* TASK *
Would you count the lines in the entries below that contain "resolution"? Reply with the number only.
DATASET CONTENT: Begin
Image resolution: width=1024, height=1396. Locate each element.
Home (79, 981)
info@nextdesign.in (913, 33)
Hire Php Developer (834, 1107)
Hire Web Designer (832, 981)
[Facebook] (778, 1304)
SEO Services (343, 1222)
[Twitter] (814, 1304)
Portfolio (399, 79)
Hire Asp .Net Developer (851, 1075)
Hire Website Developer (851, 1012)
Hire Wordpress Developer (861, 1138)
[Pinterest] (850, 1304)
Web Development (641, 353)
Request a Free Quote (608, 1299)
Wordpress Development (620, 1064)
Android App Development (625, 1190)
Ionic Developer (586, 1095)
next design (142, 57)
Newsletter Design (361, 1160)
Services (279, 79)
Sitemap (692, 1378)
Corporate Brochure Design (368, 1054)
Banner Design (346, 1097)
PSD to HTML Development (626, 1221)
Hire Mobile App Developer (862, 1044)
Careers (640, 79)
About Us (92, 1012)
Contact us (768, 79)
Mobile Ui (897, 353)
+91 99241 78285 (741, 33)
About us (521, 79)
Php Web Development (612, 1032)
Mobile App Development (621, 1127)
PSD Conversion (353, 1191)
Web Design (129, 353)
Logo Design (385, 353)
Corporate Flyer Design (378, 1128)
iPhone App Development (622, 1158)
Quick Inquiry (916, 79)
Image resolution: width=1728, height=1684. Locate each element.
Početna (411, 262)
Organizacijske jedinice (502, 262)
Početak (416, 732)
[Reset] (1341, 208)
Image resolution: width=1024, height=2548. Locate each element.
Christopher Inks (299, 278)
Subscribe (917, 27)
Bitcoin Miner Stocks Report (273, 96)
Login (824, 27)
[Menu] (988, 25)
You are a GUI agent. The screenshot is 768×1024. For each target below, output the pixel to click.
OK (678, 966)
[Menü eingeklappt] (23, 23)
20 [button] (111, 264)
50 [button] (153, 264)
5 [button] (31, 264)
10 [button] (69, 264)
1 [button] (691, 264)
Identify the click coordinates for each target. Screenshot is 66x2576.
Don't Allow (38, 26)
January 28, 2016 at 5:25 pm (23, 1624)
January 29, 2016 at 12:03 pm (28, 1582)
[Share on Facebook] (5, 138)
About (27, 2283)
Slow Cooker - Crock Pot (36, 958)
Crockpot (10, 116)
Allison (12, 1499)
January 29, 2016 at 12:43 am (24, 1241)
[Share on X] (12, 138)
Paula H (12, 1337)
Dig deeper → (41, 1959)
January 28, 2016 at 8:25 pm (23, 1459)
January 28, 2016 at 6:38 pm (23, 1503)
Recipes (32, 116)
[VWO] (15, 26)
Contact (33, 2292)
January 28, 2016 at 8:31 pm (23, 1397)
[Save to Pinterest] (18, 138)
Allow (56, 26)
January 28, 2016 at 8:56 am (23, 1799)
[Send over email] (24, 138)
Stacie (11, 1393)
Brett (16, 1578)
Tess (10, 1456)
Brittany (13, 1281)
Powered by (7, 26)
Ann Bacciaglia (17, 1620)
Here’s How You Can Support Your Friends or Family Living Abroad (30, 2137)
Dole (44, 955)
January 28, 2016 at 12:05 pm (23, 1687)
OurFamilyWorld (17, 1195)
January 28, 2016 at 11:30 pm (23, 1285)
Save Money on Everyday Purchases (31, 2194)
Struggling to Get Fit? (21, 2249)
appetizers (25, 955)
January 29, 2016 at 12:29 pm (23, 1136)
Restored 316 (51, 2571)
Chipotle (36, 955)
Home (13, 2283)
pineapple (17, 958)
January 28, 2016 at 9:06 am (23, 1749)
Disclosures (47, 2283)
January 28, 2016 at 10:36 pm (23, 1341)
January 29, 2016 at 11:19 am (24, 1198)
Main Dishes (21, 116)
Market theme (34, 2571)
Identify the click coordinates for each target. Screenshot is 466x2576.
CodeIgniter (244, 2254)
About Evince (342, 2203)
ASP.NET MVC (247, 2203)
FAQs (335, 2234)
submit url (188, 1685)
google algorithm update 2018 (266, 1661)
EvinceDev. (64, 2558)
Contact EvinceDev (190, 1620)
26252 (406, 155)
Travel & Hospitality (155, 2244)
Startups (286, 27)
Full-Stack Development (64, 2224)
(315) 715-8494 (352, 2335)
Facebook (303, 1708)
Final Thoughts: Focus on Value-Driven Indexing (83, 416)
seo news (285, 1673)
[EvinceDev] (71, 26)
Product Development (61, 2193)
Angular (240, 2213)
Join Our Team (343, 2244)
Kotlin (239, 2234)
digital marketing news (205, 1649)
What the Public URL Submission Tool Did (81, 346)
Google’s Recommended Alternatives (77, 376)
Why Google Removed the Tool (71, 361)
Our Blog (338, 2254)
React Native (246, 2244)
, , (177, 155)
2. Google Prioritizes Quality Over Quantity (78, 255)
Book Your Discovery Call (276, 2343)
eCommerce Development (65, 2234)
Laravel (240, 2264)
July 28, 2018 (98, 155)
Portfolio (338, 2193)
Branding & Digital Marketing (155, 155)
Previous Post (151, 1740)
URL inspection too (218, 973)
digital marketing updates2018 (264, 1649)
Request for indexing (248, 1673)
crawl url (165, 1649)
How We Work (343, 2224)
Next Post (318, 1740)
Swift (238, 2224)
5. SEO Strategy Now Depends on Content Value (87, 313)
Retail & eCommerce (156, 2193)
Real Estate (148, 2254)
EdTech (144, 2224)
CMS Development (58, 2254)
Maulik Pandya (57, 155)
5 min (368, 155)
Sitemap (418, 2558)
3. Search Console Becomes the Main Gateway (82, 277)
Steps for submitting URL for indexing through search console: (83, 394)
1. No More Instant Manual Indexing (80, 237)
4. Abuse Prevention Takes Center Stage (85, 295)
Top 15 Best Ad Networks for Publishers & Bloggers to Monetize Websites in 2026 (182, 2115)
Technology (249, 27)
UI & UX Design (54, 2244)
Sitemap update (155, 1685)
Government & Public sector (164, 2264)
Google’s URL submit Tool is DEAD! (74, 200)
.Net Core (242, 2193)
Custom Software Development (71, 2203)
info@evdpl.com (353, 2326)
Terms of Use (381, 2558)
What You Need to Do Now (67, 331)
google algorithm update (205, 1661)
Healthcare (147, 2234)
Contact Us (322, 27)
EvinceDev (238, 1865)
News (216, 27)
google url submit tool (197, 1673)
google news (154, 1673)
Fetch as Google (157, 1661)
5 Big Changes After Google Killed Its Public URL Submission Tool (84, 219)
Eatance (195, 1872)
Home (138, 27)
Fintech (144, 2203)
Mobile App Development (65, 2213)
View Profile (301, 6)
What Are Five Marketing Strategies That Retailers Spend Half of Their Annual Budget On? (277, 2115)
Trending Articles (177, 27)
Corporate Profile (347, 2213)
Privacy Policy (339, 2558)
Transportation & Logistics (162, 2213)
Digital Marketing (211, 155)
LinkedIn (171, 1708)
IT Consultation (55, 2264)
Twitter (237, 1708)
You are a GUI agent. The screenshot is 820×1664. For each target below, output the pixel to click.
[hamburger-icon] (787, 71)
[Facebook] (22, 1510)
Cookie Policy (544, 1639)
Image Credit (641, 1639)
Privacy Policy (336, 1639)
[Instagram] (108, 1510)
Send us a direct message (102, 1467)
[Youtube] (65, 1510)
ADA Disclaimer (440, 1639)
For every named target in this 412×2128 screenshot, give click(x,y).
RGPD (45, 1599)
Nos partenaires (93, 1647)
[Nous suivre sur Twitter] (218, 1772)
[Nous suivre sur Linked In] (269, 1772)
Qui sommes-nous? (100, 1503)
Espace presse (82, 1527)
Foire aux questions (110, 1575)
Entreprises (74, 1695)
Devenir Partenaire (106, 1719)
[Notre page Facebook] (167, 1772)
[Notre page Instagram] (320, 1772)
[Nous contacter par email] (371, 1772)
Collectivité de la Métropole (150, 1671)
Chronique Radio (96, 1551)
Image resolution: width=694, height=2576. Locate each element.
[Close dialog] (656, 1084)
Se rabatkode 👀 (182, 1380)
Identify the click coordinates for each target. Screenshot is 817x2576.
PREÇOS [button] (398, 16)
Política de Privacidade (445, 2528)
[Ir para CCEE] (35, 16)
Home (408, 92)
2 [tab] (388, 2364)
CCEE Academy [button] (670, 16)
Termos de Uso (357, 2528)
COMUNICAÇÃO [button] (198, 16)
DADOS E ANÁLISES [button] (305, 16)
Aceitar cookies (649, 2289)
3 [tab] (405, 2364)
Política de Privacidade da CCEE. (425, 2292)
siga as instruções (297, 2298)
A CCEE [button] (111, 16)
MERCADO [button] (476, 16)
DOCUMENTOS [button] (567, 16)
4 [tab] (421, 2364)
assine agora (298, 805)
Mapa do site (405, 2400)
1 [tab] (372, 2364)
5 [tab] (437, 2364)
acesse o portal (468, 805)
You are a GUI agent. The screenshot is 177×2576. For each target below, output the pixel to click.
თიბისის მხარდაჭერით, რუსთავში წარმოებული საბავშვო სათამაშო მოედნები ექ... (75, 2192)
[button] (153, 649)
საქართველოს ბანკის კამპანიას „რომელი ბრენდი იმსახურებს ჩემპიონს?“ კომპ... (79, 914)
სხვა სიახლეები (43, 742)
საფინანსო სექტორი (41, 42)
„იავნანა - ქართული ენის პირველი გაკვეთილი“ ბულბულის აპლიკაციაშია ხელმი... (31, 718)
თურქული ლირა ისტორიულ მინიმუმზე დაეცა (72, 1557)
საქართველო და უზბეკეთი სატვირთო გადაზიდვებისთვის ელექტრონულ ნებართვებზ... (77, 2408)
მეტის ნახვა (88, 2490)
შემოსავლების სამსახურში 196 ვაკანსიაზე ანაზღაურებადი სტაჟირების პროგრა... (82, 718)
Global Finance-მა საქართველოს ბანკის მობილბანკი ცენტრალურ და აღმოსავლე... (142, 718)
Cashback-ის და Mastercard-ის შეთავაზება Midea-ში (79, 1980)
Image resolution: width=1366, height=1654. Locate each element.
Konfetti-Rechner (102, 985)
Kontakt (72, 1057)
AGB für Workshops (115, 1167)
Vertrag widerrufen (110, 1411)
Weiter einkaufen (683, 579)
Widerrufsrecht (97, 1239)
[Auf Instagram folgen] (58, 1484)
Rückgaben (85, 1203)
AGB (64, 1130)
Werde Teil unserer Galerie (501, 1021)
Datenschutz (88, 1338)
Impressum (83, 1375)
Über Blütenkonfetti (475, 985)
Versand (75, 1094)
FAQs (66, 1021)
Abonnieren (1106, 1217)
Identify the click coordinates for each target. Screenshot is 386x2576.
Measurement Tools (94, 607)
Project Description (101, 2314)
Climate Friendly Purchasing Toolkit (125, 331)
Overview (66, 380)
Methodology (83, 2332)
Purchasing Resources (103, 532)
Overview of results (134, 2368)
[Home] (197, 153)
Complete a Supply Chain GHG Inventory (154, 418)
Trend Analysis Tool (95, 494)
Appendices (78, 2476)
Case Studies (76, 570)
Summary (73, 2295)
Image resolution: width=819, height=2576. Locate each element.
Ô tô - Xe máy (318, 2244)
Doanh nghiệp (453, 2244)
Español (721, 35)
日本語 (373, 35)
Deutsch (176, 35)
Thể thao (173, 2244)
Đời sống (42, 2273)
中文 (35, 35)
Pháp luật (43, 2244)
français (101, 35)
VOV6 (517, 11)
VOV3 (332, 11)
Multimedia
DATASET CONTENT: End
* RESPONSE BOX *
6